Once you’ve decided to buy travel insurance for your Getaway (and we strongly recommend you do — see our main travel insurance article for the why and the how-to-buy), the next question is which policy. Not all policies are created equal, and the wrong one can leave you exposed when you most need coverage. Here’s what to look for.
Pick a policy with real trip-cancellation coverage
The core thing a travel insurance policy should do is reimburse you if you have to cancel your trip for a covered reason — illness, injury, family emergency, jury duty, and so on. Make sure the policy you’re buying covers the full non-refundable cost of your Getaway. Cheaper policies sometimes cap reimbursement well below your actual trip cost.
Consider “Cancel For Any Reason” (CFAR)
Standard policies only cover cancellation for specific listed reasons. Cancel For Any Reason is an optional upgrade that lets you cancel for any reason at all — you changed your mind, your dog got sick, work blew up. It usually reimburses you for 50–75% of your trip cost rather than 100%, but it’s the only protection that covers truly unpredictable cancellations.

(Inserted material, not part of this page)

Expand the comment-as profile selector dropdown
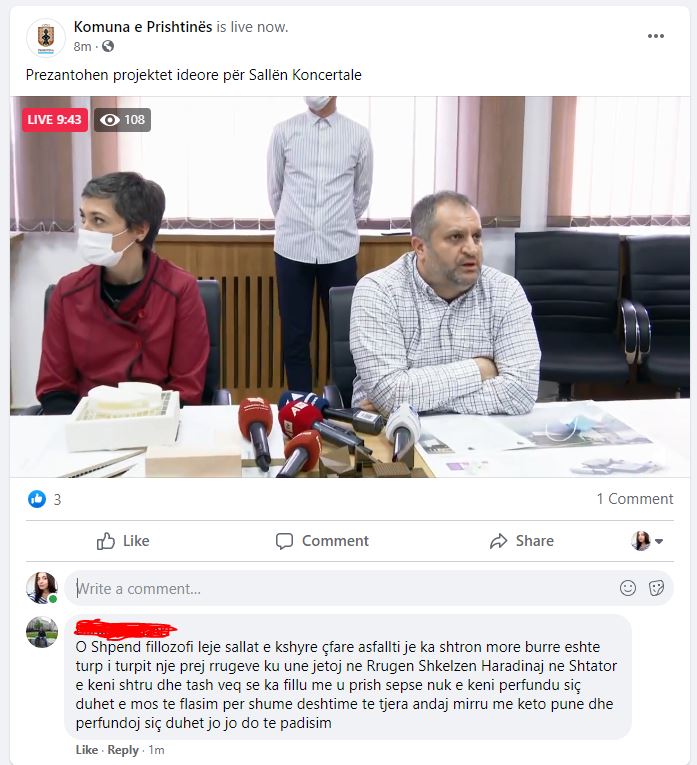Image resolution: width=697 pixels, height=765 pixels. (x=648, y=541)
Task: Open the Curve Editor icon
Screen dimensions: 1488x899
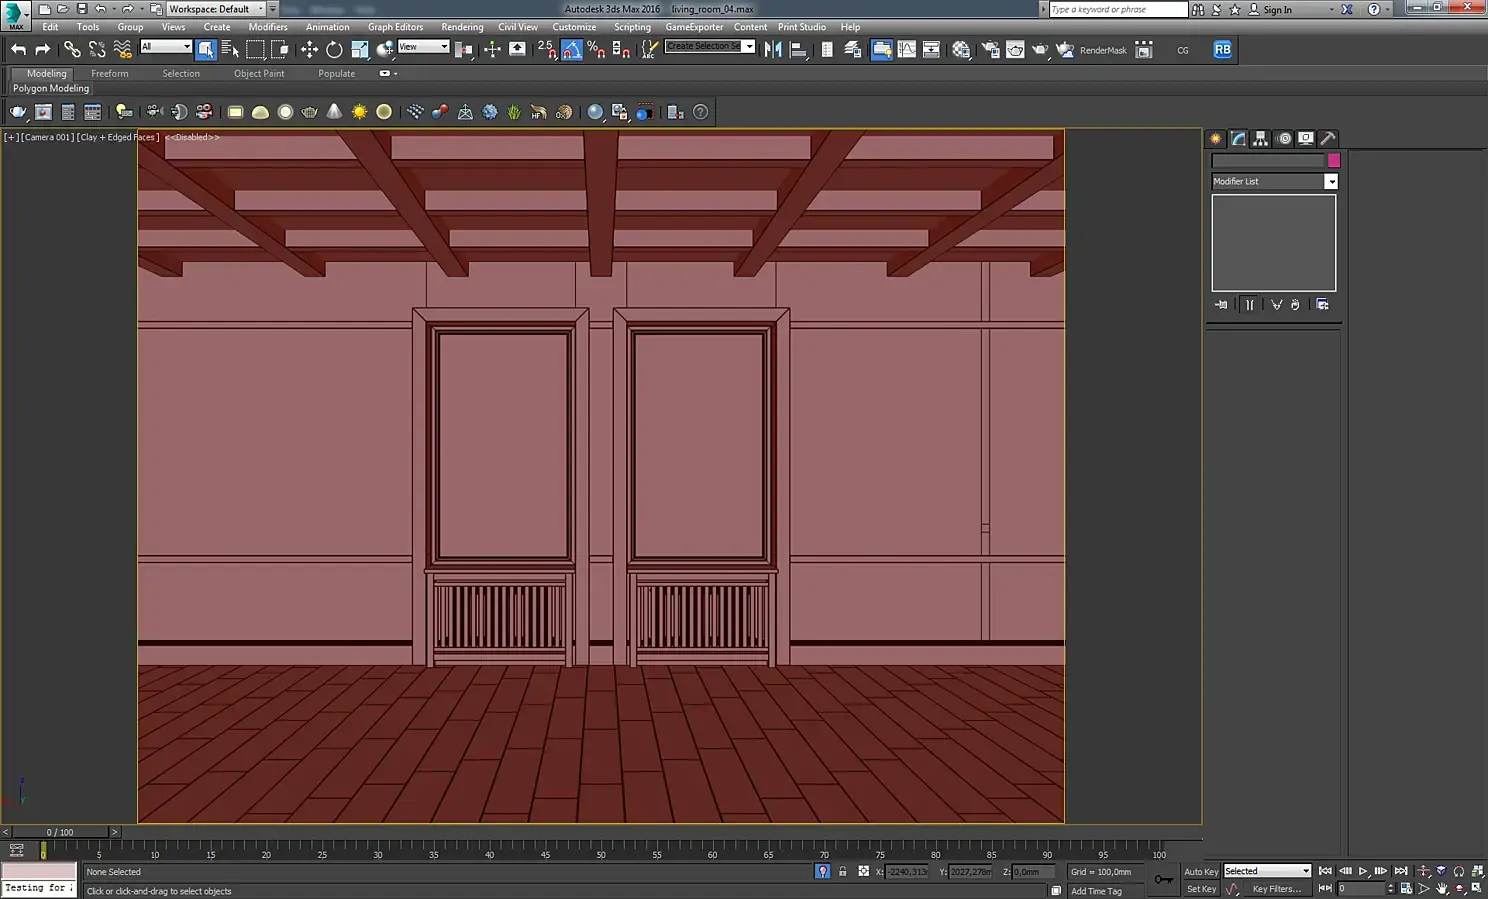Action: click(906, 49)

One catch: CFAR has to be purchased within 14 to 21 days of your first trip deposit (the window varies by insurer). If you wait until the trip is paid off, you can’t add it. If CFAR matters to you, buy your policy soon after booking.
Pre-existing condition waiver
If you or anyone in your party has any pre-existing medical conditions, look for a policy that includes a pre-existing condition waiver. Most insurers offer this only if you buy the policy within 14 to 21 days of your first trip deposit. Without the waiver, a flare-up of a known condition can be excluded from coverage.
Make sure medical and evacuation coverage is generous
U.S. health insurance often doesn’t cover you abroad, and Medicare definitely doesn’t. A good travel insurance policy should include at least $50,000 in emergency medical coverage and at least $100,000 in emergency medical evacuation coverage. Evacuation is the expensive piece — getting airlifted from Portugal to a U.S. hospital can run six figures.
A note on credit-card “built-in” trip insurance
Many travel credit cards advertise built-in trip insurance as a perk. The coverage is usually real but limited: lower dollar caps, narrower list of covered reasons, often no medical evacuation, often no CFAR option. For a domestic weekend trip, credit-card coverage can be enough. For an international group trip with a non-refundable resort booking, it’s usually not. A dedicated policy is worth the cost.
When to buy
The short answer: as soon as possible after your first trip deposit. The CFAR window and the pre-existing-condition waiver window both close fast (14 to 21 days). Buying early also means you’re covered if something happens between booking and traveling — not just on the trip itself.